Welcome to the Microsoft Q&A forum.
The issue you're encountering with Azure Purview's Python SDK, where the query returns a count of 265 assets but only 50 objects in the 'value' field, is likely due to pagination in the results. By default, the Azure Purview API limits the number of results returned in a single query to a maximum of 50.
To retrieve all the assets, you need to implement pagination in your query. Here's how you can do that:
- You can specify the number of results you want to retrieve in each call.
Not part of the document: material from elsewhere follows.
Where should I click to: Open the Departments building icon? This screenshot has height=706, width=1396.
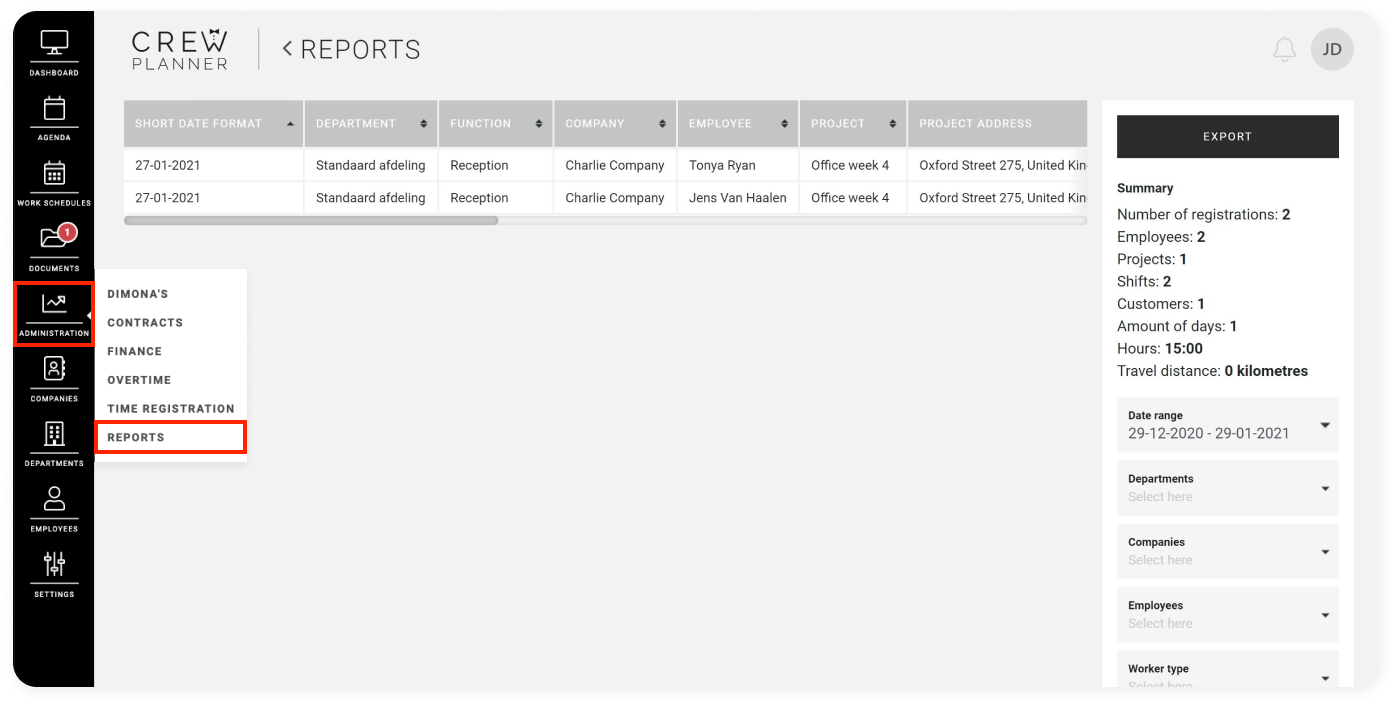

The maximum value is 1000, but you can start with 50 or any other number.
- This parameter allows you to skip a certain number of results, which is useful for pagination.
Here’s an example
def get_all_assets(catalog_client, collection_id):
all_assets = []
top = 50 # Number of results to return per request
skip = 0 # Number of results to skip
while True:
payload = {
"keywords": None,
"filter": {
"and": [
{
"collectionId": collection_id
}
]
},
"top": top,
"skip": skip
}
assets = catalog_client.discovery.query(payload)
all_assets.extend(assets['value'])
# Check if we have retrieved all assets
if len(assets['value']) < top:
break # No more assets to retrieve
skip += top # Increment the skip value for the next batch
return all_assets
# Usage
catalog_client = PurviewCatalogClient(endpoint=<purview_endpoint>, credential=<credentials>)
collection_id = <collectionId>
all_assets = get_all_assets(catalog_client, collection_id)
print(f'Total assets retrieved: {len(all_assets)}')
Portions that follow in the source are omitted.